A sei giorni dalla scomparsa del giornalista e dissidente Jamal Khashoggi, una squadra della scientifica turca dovrebbe entrare nel consolato saudita di Istanbul, riportano fonti a Middle East Eye. La Turchia sta trattando il caso di sparizione come un caso di omicidio: da un paio di giorni le autorità turche dicono di ritenere che il giornalista saudita, in auto-esilio dal settembre dell’anno scorso negli Stati Uniti, sia stato ucciso all’interno del consolato dove si sarebbe recato per ottenere documenti di divorzio.
Uno dei più stretti consiglieri del presidente turco Erdogan ed ex parlamentare dell’Akp, Yasin Aktay, ha detto ieri che Ankara ha in mano “informazioni concrete” che dimostrano il rapimento di Khashoggi, ma fonti interne vanno oltre, seppure in forma anonima: è stato ucciso dentro la sede diplomatica di Riyadh da qualcuno arrivato in Turchia quel giorno e subito ripartito.

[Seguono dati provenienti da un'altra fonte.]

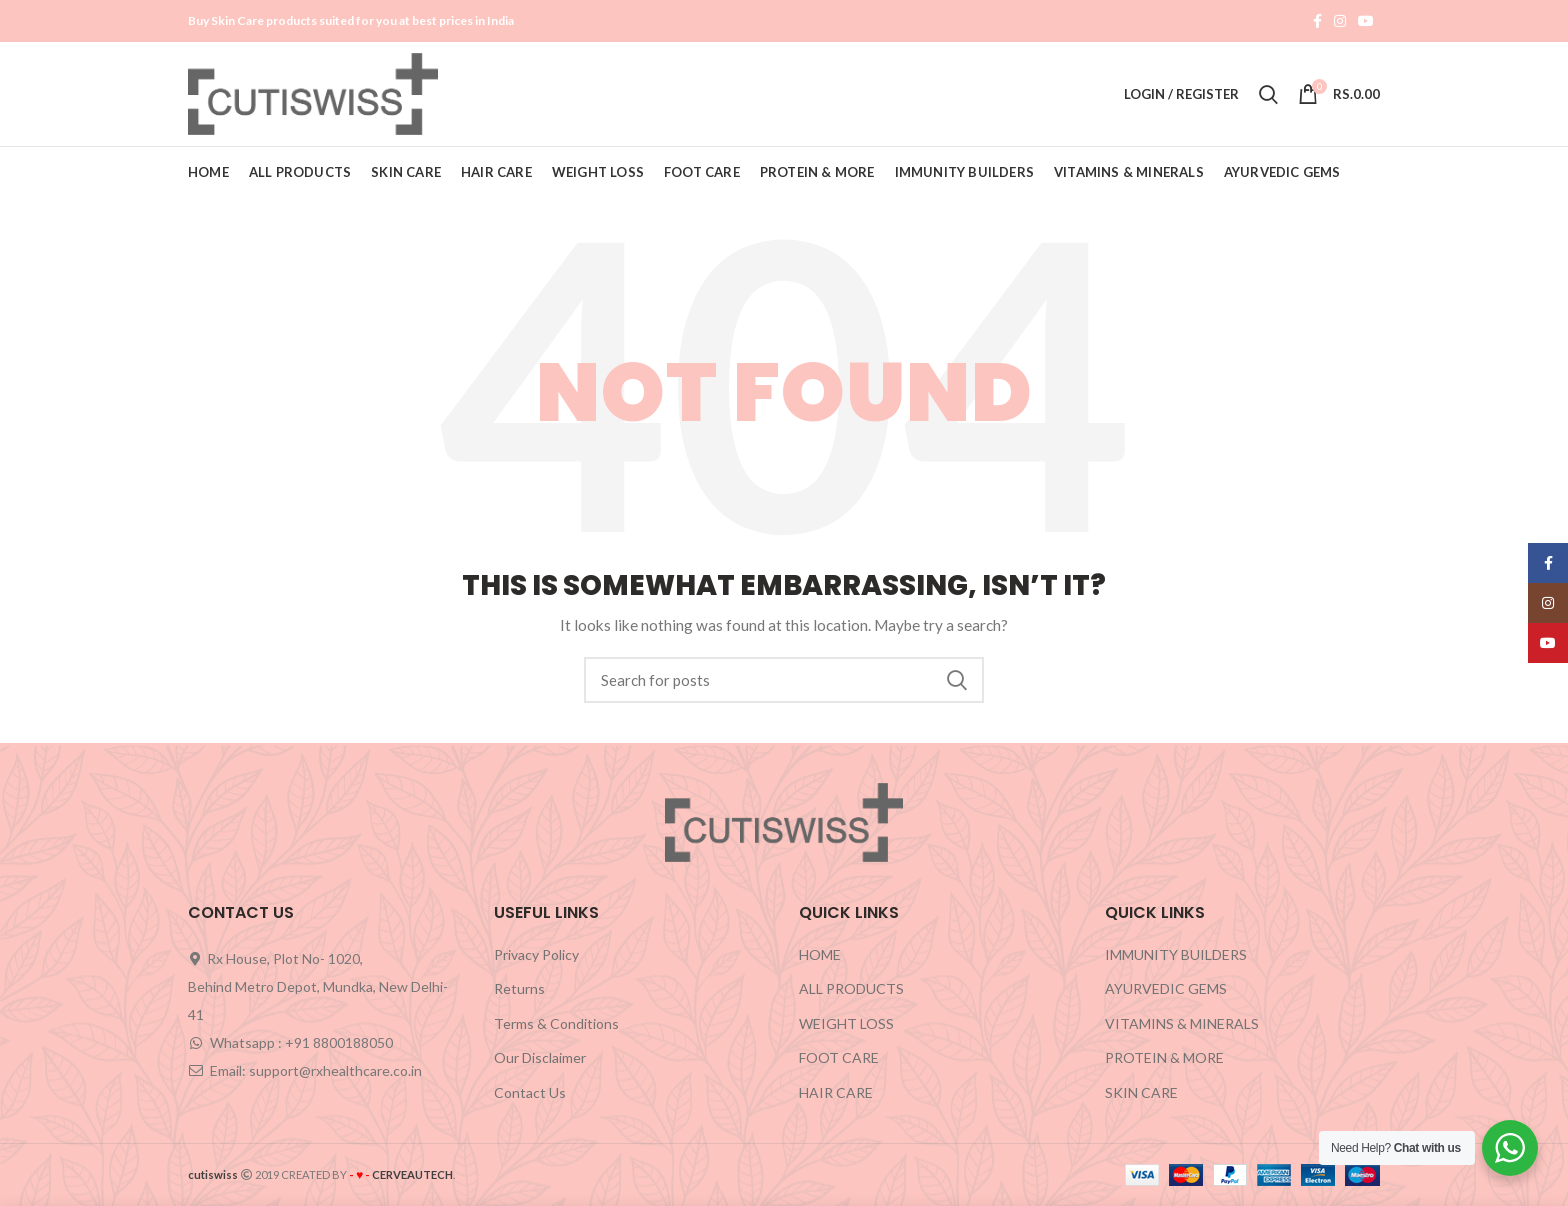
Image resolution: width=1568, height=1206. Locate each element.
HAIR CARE (836, 1092)
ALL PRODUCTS (851, 988)
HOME (820, 954)
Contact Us (530, 1092)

Una fonte della polizia turca ha detto a Mee che Khashoggi “è stato brutalmente torturato, ucciso e fatto a pezzi” il 2 ottobre, giorno della scomparsa, ma non esistono video delle telecamere di sicurezza “perché sono stati portati via dal paese dopo che la missione è stata compiuta”.

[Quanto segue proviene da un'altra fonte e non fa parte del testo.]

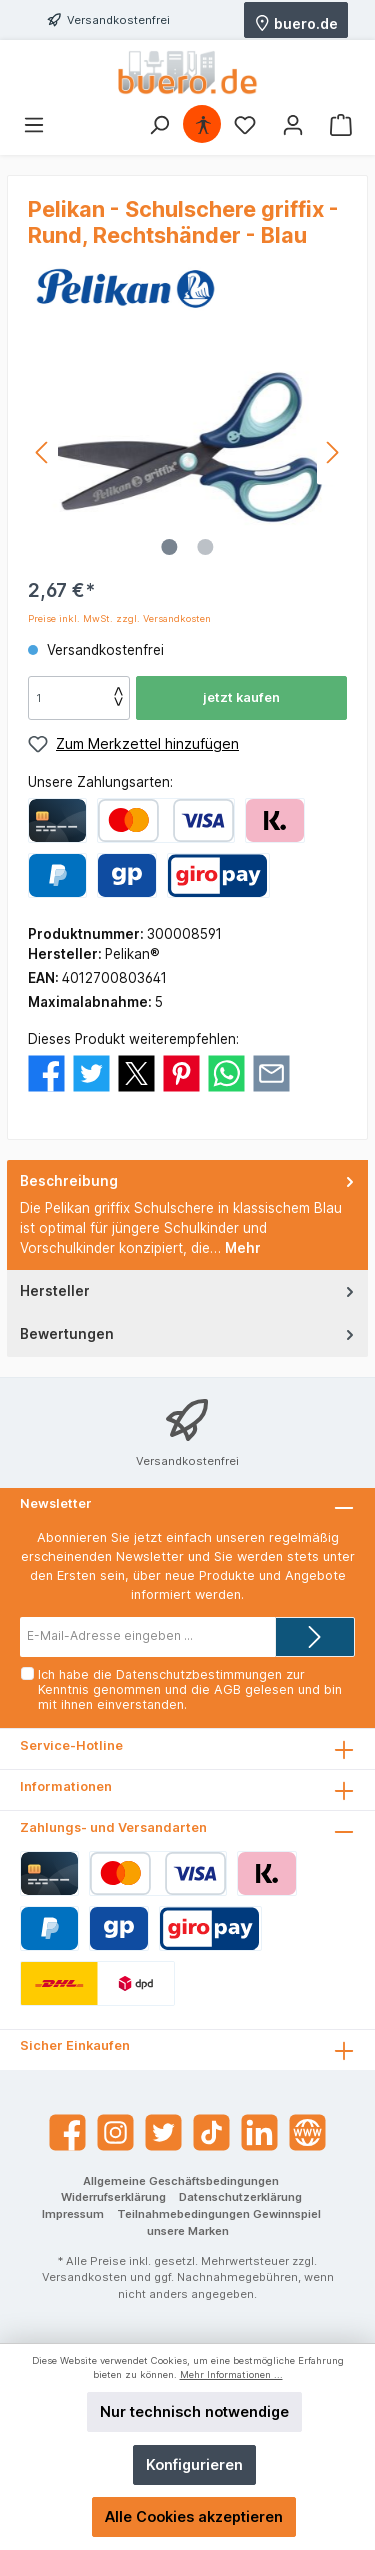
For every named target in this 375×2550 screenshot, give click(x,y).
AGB (227, 1689)
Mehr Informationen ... (231, 2374)
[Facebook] (67, 2132)
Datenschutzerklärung (240, 2197)
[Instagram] (115, 2132)
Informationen (66, 1786)
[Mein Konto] (293, 125)
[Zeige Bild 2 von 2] (205, 547)
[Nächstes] (332, 452)
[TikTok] (211, 2132)
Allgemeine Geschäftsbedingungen (181, 2181)
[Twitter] (163, 2132)
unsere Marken (188, 2231)
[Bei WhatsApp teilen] (226, 1072)
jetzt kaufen (241, 697)
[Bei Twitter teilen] (91, 1072)
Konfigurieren (194, 2464)
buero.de (296, 22)
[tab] (187, 1215)
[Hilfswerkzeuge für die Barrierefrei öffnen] (203, 125)
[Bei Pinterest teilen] (181, 1072)
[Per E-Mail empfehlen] (271, 1072)
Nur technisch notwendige (194, 2411)
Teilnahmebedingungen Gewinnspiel (219, 2214)
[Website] (307, 2132)
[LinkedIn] (259, 2132)
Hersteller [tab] (189, 1290)
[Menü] (34, 125)
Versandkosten (84, 2277)
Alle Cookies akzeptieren (194, 2516)
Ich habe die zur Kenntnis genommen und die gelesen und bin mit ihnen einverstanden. (190, 1689)
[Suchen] (159, 125)
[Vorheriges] (43, 452)
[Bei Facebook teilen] (46, 1072)
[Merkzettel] (245, 125)
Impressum (73, 2214)
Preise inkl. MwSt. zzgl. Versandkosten (119, 618)
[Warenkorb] (341, 125)
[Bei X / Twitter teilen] (136, 1072)
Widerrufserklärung (113, 2197)
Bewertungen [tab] (189, 1333)
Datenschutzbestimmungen (199, 1674)
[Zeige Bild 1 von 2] (169, 547)
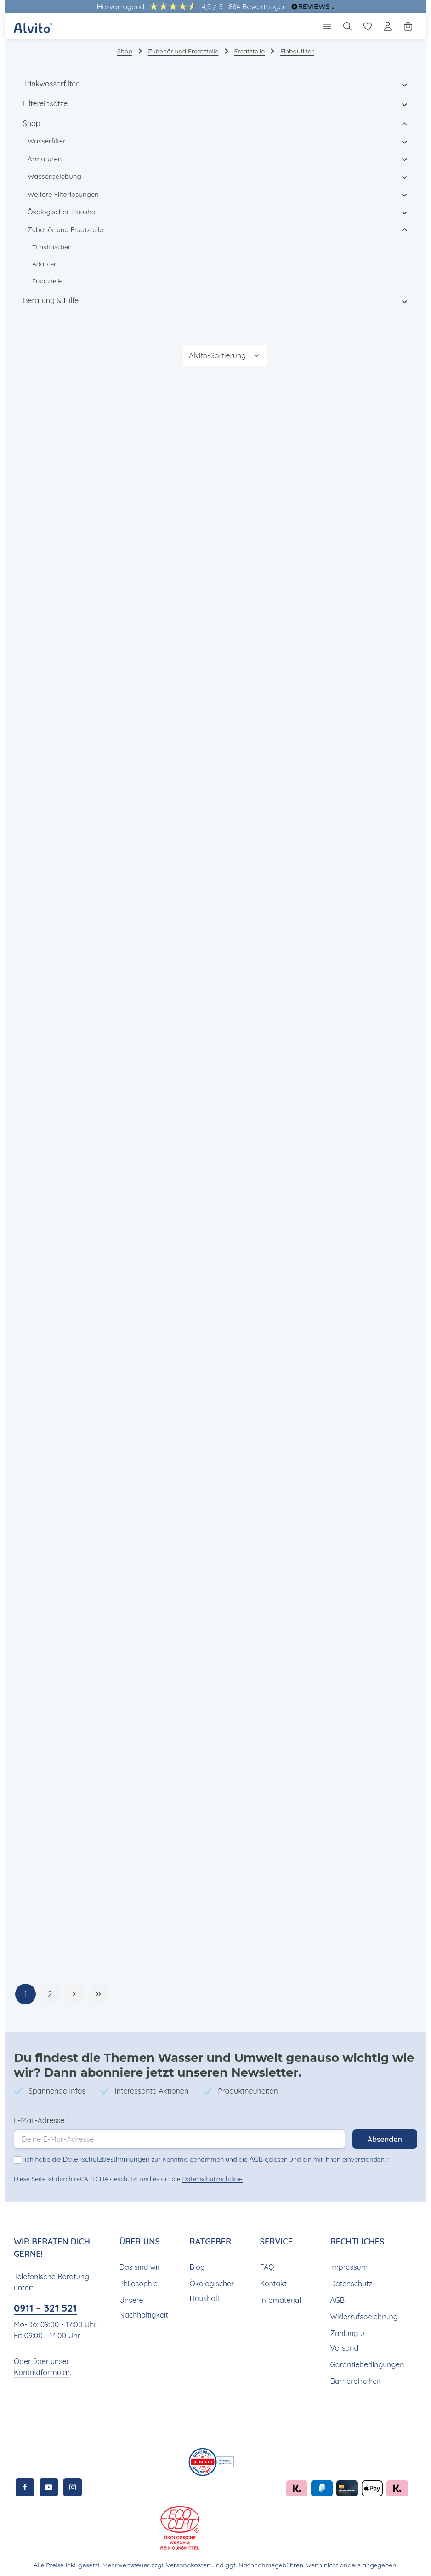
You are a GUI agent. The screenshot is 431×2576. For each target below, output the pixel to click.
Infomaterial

Alla Reuters un’altra fonte aggiunge: “Crediamo che l’omicidio fosse premeditato e che il corpo sia stato poi spostato fuori dal consolato” da 15 sauditi. Quindici persone arrivate in Turchia su due aerei privati lo stesso giorno ed entrati in consolato lo stesso giorno di Khashoggi.
Aktay ha raccontato di aver parlato con la fidanzata di Khashoggi che lo atteso per ore, inutilmente, fuori dal consolato: “I suoi amici – ha riportato il consigliere – lo avevano avvertito di non andare perché era pericoloso, ma lui ha risposto che non potevano fargli nulla in Turchia. Khashoggi ne aveva discusso con la fidanzata, i nostri servizi stanno indagando ogni dettaglio. Abbiamo concrete informazioni, non resterà un crimine irrisolto. Possiamo provare il suo ingresso, ma non l’uscita. Questo è confermato. Abbiamo chiesto ai sauditi che dicono che è uscito ma non c’è nulla nelle telecamere di sicurezza”.

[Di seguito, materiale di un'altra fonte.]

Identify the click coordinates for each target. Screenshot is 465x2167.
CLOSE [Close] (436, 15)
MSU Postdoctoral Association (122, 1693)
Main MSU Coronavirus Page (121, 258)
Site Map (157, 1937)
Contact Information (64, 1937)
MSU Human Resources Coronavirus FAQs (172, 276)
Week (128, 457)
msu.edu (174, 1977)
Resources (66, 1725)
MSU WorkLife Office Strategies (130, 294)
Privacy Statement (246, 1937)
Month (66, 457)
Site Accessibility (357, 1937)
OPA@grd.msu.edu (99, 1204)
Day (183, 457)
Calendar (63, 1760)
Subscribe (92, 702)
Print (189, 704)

Anche Erdogan, ieri, ha detto di seguire le indagini sperando in una soluzione rapida. Il presidente è più che infastidito da un evento che incrina ancora di più i rapporti con l’Arabia Saudita, già gelidi dopo l’isolamento del Qatar, e da un rapimento che ricorda le sparizioni forzate compiute da polizia ed esercito turchi negli anni Novanta. Una pratica che anche Riyadh conosce bene, come conosce quella degli omicidi mirati all’estero, nonostante abbia sempre negato.
Nega anche stavolta seppur ufficiosamento: nessun commento da Riyadh, solo quello del consolato in Turchia che parla di accuse “senza fondamento e che sabato ha aperto le porte ai giornalisti per mostrargli che l’editorialista non era prigioniero. Khashoggi da consigliere della famiglia reale era divenuto uno dei più duri critici delle politiche del principe ereditario Mohammed bin Salman, in particolare attaccando la pratica di censura di intellettuali e giornalisti e gli arresti, numerosi un anno fa quando l’editorialista fuggì in America: “Non l’ho mai sentito – aveva detto recentemente riferendosi al principe – compiere la più minima affermazione che possa aprire il paese alla condivisione del potere, alla democrazia”.
Sono oltre cento gli accademici, i giornalisti e gli intellettuali arrestati nel corso dell’ultimo anno. Come sono tantissimi i principi e i dissidenti che negli ultimi decenni sono stati uccisi all’estero.